The world feels soggy.
I don't dig complaining about the weather. Natural systems do what they need to do & generally, we're best served by just gratefully acknowledging. So I'm working to trust that all this rain is necessary and that a humid, sticky world is the one in which I should currently live.
The garden is a bonanza. The mosquitoes might take over the world. There is endless green.
My hands stick to the staircase railings. I've repeatedly cleaned the floor and yet it still feels gummy. My clothes won't dry on the indoor rack & we've elected to not own a dryer.
Everything smells musty.
So here I sit, saturated. The storms have kept me home more than usual. For that, I'm grateful. I've felt tired and have at times been genuinely soothed by the relentless, pounding rain. The ground is so inundated that there have been flash flood warnings for days. When I have had to drive, a few times I've been caught in sudden storms. My visibility disappeared while sheets of rain flooded the windshield. Road lanes became lakes. It was scary.

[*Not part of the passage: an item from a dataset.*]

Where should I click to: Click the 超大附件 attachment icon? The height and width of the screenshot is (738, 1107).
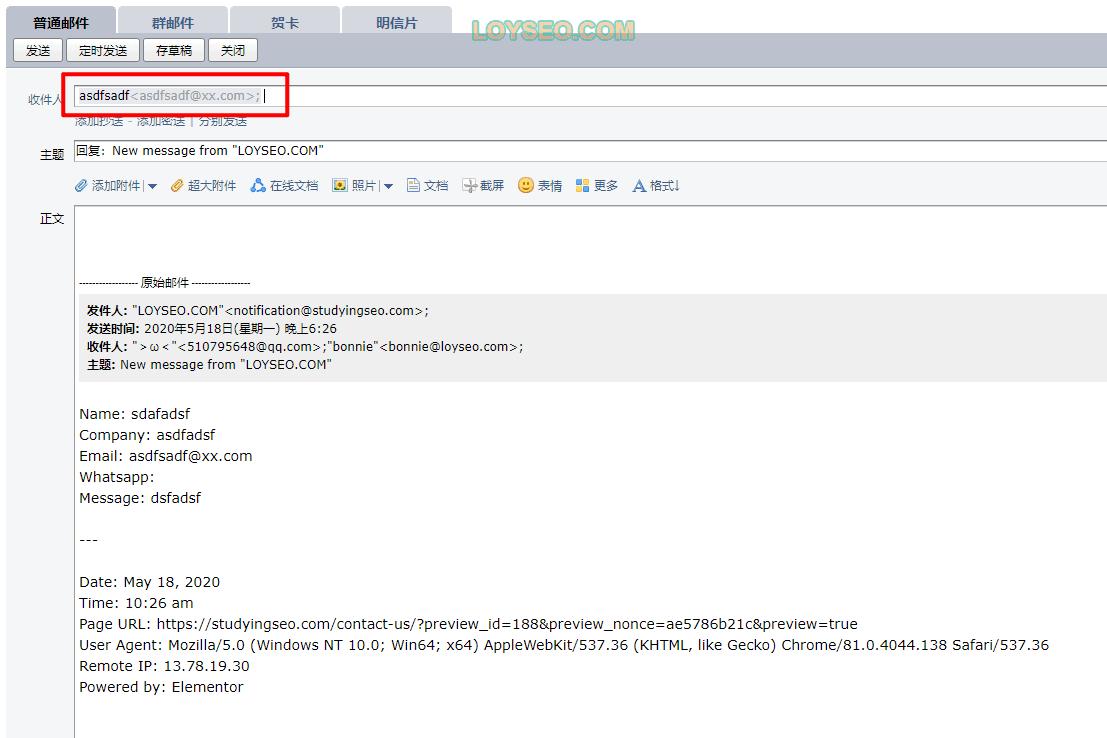177,186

Now I'm cautious. Having been caught twice now I've stayed home a few times. The storms are so localized that I've seen them impact greatly one neighborhood while a zip-code away stays dry.
It's as though South Jersey has been transplanted to the Caribbean, or Southeast Asia.
What are the rituals in monsoon season? I remember my semester in Cuba. I could set my watch by the afternoon aguaceros. I'd dash into a cafe and wait while the sidewalks steamed. When I'm my best self I rush indoor plants out to the nutritious rain and often pause and allow myself to receive the same.
I've emptied rain barrels and drained out the greywater. I want to feel fresh but instead I feel steamy, sweaty, and always slightly unclean.
I invite in the wind. I invite in the thunder. I invite in movement. I invite in what is needed. I invite in my own soggy impatience. I invite in grey skies and thick clouds and heaviness. I invite in. I receive.